本研究超声诊断完全性子宫破裂的准确率为81.3%(13/16),其中发生于剖宫产瘢痕和宫角处的子宫破裂均经超声准确诊断,主要原因为:①超声图像特征典型。均累及子宫肌层、浆膜层的全层断裂,子宫轮廓清楚或不清楚,破裂处可见血肿、胎盘植入或羊膜囊、胎儿肢体自破裂口异常伸出;由于子宫动脉受损,患者腹腔会出现血性液体,当合并羊膜囊破裂时,腹腔积液量增多,胎动异常或胎儿死亡[2,8],本研究破裂断端显示清晰者11 例,占超声检出患者的84.6%(11/13),为子宫破裂的超声诊断提供了直接证据。②临床症状及病史分析有助于诊断[6,9-10]。大多数患者出现不同程度的腹痛症状,且均存在发生子宫破裂的高风险病史,如人工流产、双胎妊娠等。③孕周影响。本研究超声确诊的完全性子宫破裂患者中有2例发生于孕早期,5例发生于孕中期,表明胎儿及子宫大小会影响超声检查结果,发生子宫破裂的孕期越早,通过超声确诊的可能性则越大。3例漏诊患者均是因为破口位置位于子宫后壁,且存在合并症,临床症状均表现为轻微腹痛或阴道流液的不典型症状,从而影响超声医师的判断。完全性子宫破裂患者羊膜囊的完整性可能是影响胎儿存活的因素之一。本研究中存活的7 例胎儿中,5 例羊膜囊完整。完整的羊膜囊可能会提供暂时稳定的内循环环境,在治疗干预之前能够保证胎儿存活。

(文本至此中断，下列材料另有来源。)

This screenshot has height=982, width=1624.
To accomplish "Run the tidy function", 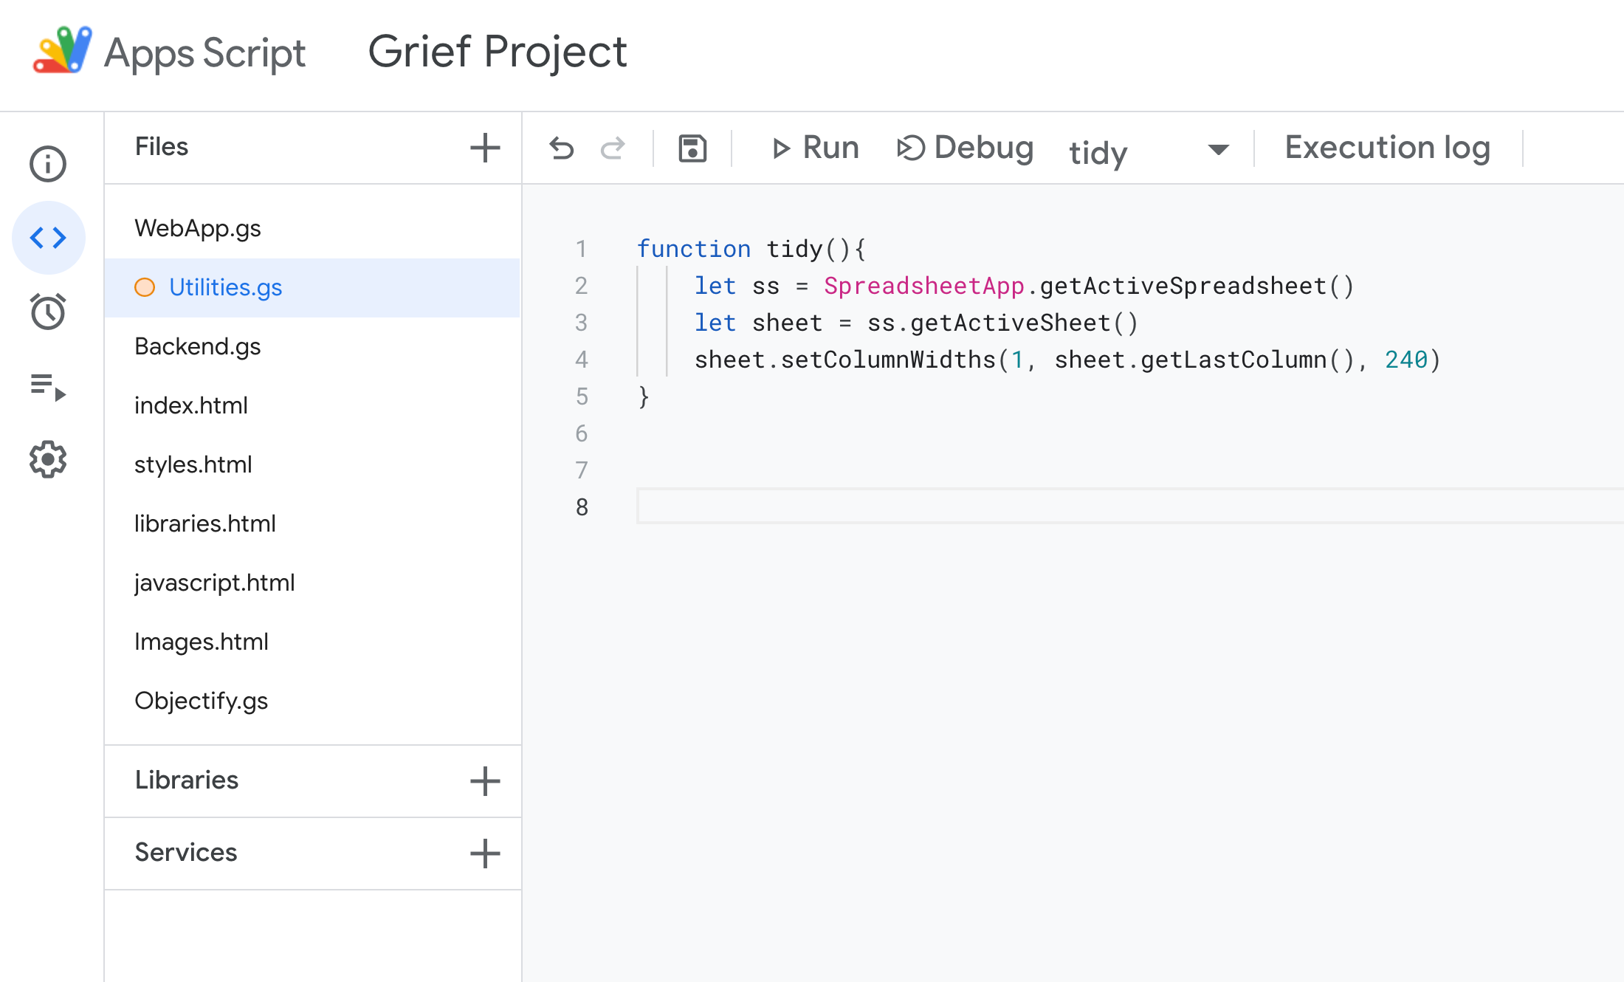I will tap(815, 148).
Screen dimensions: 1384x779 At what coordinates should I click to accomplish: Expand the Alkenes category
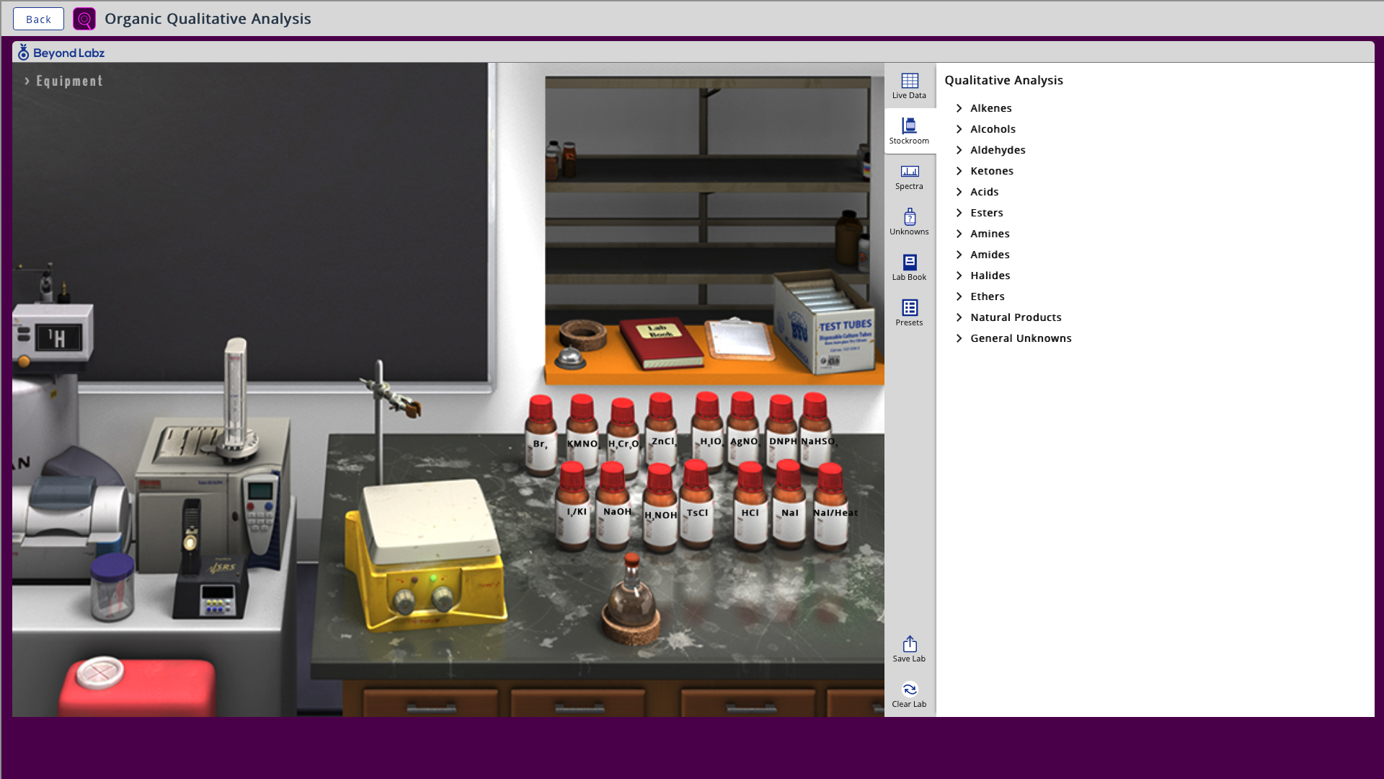(x=990, y=108)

本研究超声诊断不完全子宫破裂的准确率仅为31.6%,可能与多数孕妇无明显临床症状,在临产前产科及超声医师忽视了瘢痕厚度的测量,且孕晚期瘢痕处肌层测量的时间点不确定造成有关,10例孕妇在分娩前1~20 d进行了子宫下段肌层厚度的测量,其中3例于术前1 d行超声测量子宫下段肌层厚度时发现该处肌层消失,仅见浆膜层,2例孕早期药物流产及1例孕晚期顺产分娩后行超声检查于瘢痕处及宫颈前方见一低回声血肿凸向膀胱子宫陷窝,其前方仅见浆膜层,未见肌层,超声均准确诊断;其余7 例在整个孕期均未进行瘢痕处肌层厚度的测量。此外,超声检查时是否选择合适的高频探头对于瘢痕子宫前壁下段肌层的精准显示可能是造成超声诊断准确率低的又一原因[11]。
综上所述,超声作为孕期母胎筛查的重要影像学检查手段,对完全性子宫破裂的诊断价值优于不完全性子宫破裂,对于孕晚期及剖宫产瘢痕处不完全性子宫破裂患者应结合临床资料,重视孕晚期瘢痕子宫肌层厚度的常规扫查,临产前固定时间点检查,选择合适的高频探头,有助于提高不完全性子宫破裂的检出率,有效降低生产过程中出现子宫破裂风险。